Extracted records:
————————

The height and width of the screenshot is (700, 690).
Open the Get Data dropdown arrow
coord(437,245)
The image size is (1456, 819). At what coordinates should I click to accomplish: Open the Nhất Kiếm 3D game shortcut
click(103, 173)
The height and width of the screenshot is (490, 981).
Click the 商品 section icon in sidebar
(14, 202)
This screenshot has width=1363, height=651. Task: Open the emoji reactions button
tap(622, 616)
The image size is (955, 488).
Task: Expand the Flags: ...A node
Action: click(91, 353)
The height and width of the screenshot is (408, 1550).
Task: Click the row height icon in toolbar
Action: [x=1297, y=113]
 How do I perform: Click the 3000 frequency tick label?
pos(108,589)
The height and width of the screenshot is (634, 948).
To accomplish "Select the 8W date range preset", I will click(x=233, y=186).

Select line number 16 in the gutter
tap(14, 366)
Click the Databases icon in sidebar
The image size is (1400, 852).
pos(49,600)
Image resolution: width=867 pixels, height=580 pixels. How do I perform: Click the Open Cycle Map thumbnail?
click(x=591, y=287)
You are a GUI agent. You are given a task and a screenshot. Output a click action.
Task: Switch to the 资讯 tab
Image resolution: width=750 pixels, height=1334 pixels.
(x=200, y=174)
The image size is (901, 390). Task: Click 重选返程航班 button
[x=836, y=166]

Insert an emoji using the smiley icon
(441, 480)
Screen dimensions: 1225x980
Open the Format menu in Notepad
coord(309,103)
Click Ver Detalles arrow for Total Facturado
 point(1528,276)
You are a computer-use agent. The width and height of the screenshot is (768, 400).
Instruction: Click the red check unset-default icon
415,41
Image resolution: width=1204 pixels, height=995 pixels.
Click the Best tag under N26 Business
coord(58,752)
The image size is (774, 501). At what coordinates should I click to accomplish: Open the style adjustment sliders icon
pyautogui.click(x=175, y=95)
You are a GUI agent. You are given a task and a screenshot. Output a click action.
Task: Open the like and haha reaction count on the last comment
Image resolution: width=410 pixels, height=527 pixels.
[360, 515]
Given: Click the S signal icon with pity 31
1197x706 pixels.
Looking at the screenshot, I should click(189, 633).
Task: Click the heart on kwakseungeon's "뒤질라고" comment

————————

Exercise: All of the entries should be written out again exactly.

Solution for this problem:
The height and width of the screenshot is (700, 690).
Open the Get Data dropdown arrow
coord(437,245)
The image size is (1456, 819). At what coordinates should I click to accomplish: Open the Nhất Kiếm 3D game shortcut
click(103, 173)
The height and width of the screenshot is (490, 981).
Click the 商品 section icon in sidebar
(14, 202)
This screenshot has width=1363, height=651. Task: Open the emoji reactions button
tap(622, 616)
The image size is (955, 488).
Task: Expand the Flags: ...A node
Action: click(91, 353)
The height and width of the screenshot is (408, 1550).
Task: Click the row height icon in toolbar
Action: [x=1297, y=113]
 How do I perform: Click the 3000 frequency tick label?
pos(108,589)
The height and width of the screenshot is (634, 948).
To accomplish "Select the 8W date range preset", I will click(x=233, y=186).

Select line number 16 in the gutter
tap(14, 366)
Click the Databases icon in sidebar
The image size is (1400, 852).
pos(49,600)
Image resolution: width=867 pixels, height=580 pixels. How do I perform: Click the Open Cycle Map thumbnail?
click(x=591, y=287)
You are a GUI agent. You are given a task and a screenshot. Output a click action.
Task: Switch to the 资讯 tab
Image resolution: width=750 pixels, height=1334 pixels.
(x=200, y=174)
The image size is (901, 390). Task: Click 重选返程航班 button
[x=836, y=166]

Insert an emoji using the smiley icon
(441, 480)
Screen dimensions: 1225x980
Open the Format menu in Notepad
coord(309,103)
Click Ver Detalles arrow for Total Facturado
 point(1528,276)
You are a computer-use agent. The width and height of the screenshot is (768, 400).
Instruction: Click the red check unset-default icon
415,41
Image resolution: width=1204 pixels, height=995 pixels.
Click the Best tag under N26 Business
coord(58,752)
The image size is (774, 501). At what coordinates should I click to accomplish: Open the style adjustment sliders icon
pyautogui.click(x=175, y=95)
You are a GUI agent. You are given a task and a screenshot. Output a click action.
Task: Open the like and haha reaction count on the last comment
Image resolution: width=410 pixels, height=527 pixels.
[360, 515]
Given: Click the S signal icon with pity 31
1197x706 pixels.
Looking at the screenshot, I should click(189, 633).
Task: Click the heart on kwakseungeon's "뒤질라고" comment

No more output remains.